Lundi, après avoir déclaré « l’état d’urgence économique, sociale et écologique » dans toute la région, le président Juan Manuel Santos est retourné pour la troisième fois sur la zone du sinistre. La veille, à la télévision, le chef de l’Etat s’est engagé à « reconstruire Mocoa et lui rendre son futur ». Mais, crédité de moins de 20 % d’opinions favorables dans les sondages, il est la cible de critiques sur les réseaux sociaux. « L’argent des donations va-t-il finir dans la poche des politiciens corrompus ? », interroge un internaute sceptique. « De l’argent pour Mocoa, pas pour la guérilla », écrit un autre.

Les initiatives se multiplient

La politique de paix engagée par M. Santos avec les guérilleros des Forces armées révolutionnaires de Colombie (FARC) s’invite dans le drame.
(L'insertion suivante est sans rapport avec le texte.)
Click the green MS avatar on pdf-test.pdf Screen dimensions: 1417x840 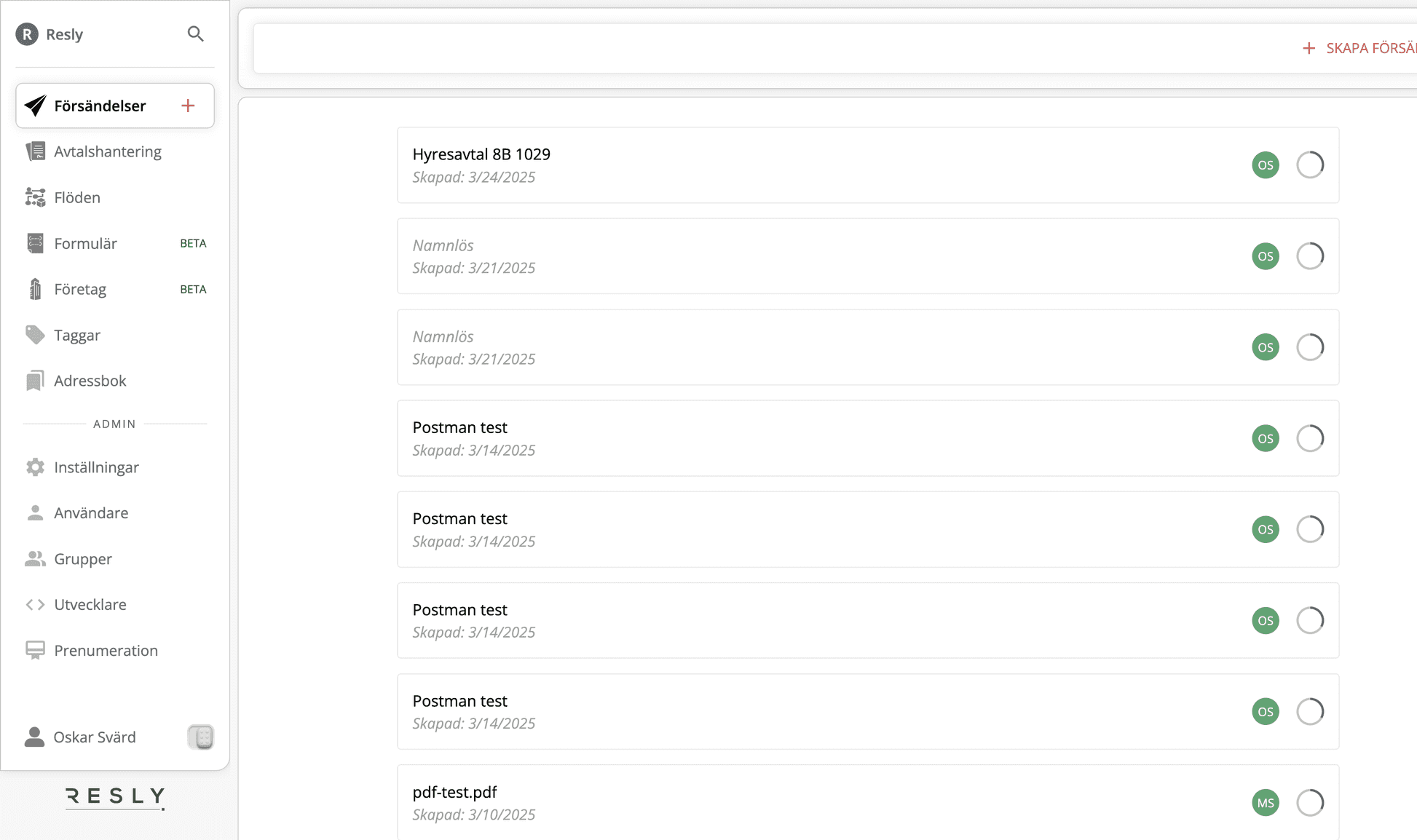pos(1266,803)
En voie de démobilisation, l’organisation armée a proposé d’envoyer à Mocoa 400 guérilleros cantonnés dans la région pour aider aux secours et à la reconstruction. Depuis fin janvier, les quelque 7 000 combattants des FARC sont regroupés dans 28 zones sur l’ensemble du pays. Le président s’est abstenu de répondre à la proposition des chefs guérilleros.

Samedi, un sénateur du Centre démocratique (CD), le parti de l’ex-président Alvaro Uribe très opposé au processus de paix, avait soulevé un tollé en déclarant « détenir des informations » prouvant que la coulée de boue avait été causée par des explosifs laissés par les FARC. Il s’est rétracté ensuite. Les « uribistes » ont aussi été critiqués pour avoir maintenu samedi matin une manifestation contre le gouvernement de M. Santos, à l’heure ou le pays prenait conscience de l’ampleur de la catastrophe. M. Uribe a depuis pris la tête d’une « donation marathon » à travers tout le pays.
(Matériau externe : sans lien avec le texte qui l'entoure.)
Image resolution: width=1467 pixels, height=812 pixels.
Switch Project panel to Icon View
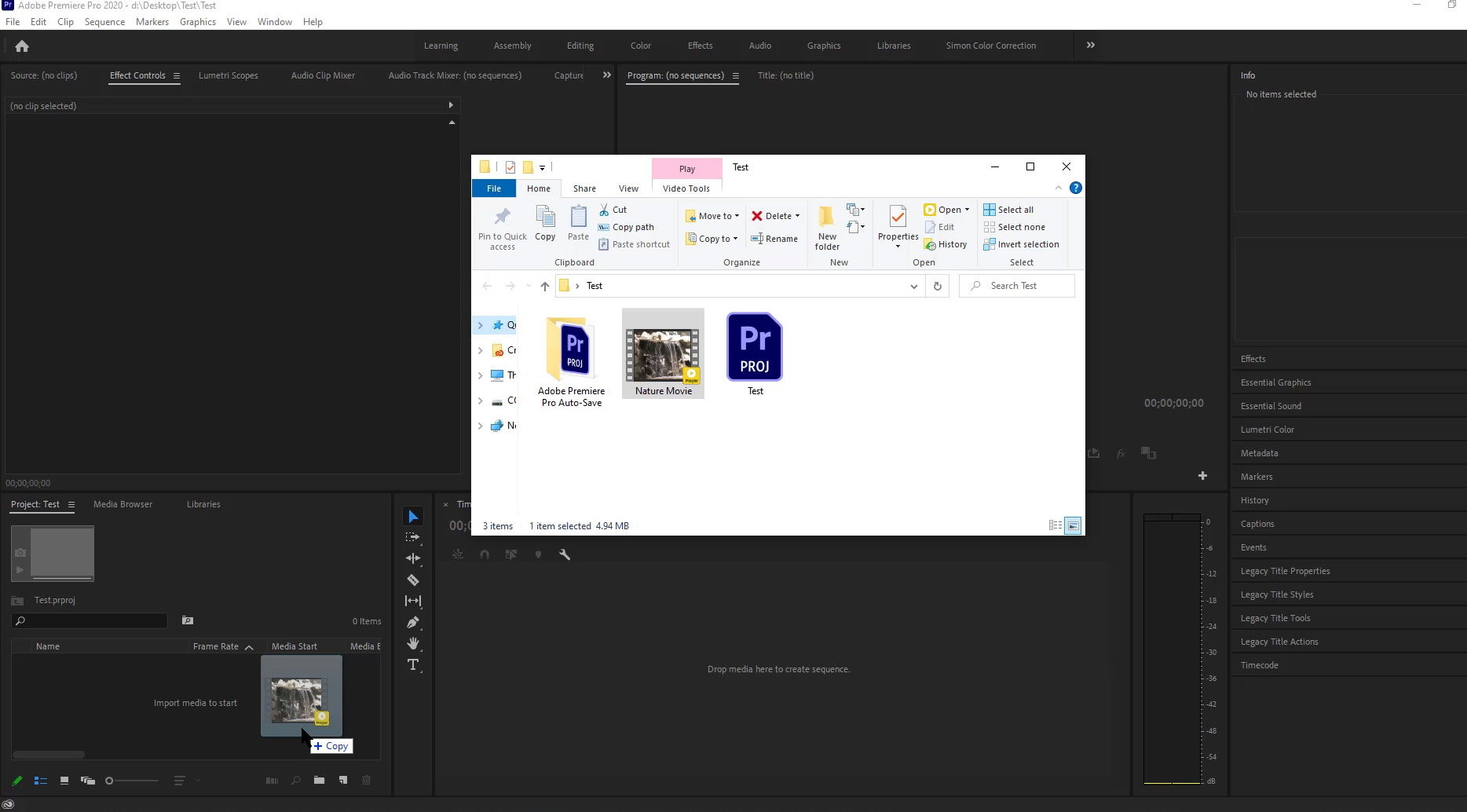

Généreuses ou calculées, les initiatives se multiplient. L’entreprise de boisson Postobon propose aux consommateurs d’acheter de l’eau sur Internet pour l’envoyer aux sinistrés. Les grandes compagnies de téléphone ont crédité de 10 000 pesos (3 euros) toutes les lignes de téléphones portables de la municipalité de Mocoa. Des blogs d’information ont surgi, notamment pour faire circuler les listes des enfants qui cherchent leurs parents.

La tragédie aurait-elle pu être évitée ? Les coulées de boue meurtrières sont généralement issues d’une combinaison de facteurs : planification urbaine défaillante, sols fragilisés par la déforestation, précipitations extrêmes. Selon l’Institut d’hydrologie, de météorologie et d’études environnementales de Colombie (Ideam), plus de 500 municipalités sont actuellement confrontées à des risques, 182 d’entre elles étant classées en alerte rouge. Selon l’Ideam, le mois de mars a été le plus pluvieux depuis six ans, des circonstances comparables au Pérou voisin où des pluies diluviennes ont entraîné, dans les deux dernières semaines de mars, des glissements de terrain responsables de près de 80 morts.

« Accumulation d’eaux chaudes »

Au Pérou, les autorités ont attribué cette situation exceptionnelle à un « El Niño côtier », déclinaison locale du phénomène El Niño. Celui-ci, qui intervient tous les trois à sept ans, est en effet réputé accroître les risques de précipitations intenses dans la région. « Cependant, nous ne sommes plus dans des conditions El Niño, corrige le climatologue Eric Guilyardi (CNRS, université de Reading, Royaume-Uni). Le Niño 2015-2016 a culminé voilà plus d’un an et nous sommes revenus à une situation neutre. Mais il est vrai qu’on constate une accumulation d’eaux chaudes le long des côtes de ces pays, qui évoque les manifestations d’un Niño, bien que celui-ci soit absent… »

Une situation très rare, selon l’Organisation météorologique mondiale (OMM), le dernier épisode analogue remontant à près d’un siècle, entre février et avril 1925. Ces manifestations locales le long des côtes occidentales de l’Amérique centrale avaient alors précédé de plusieurs mois l’irruption d’un véritable El Niño. Celui-ci va-t-il se développer dans les prochains mois ? « Certains modèles le suggèrent », dit-on à l’OMM.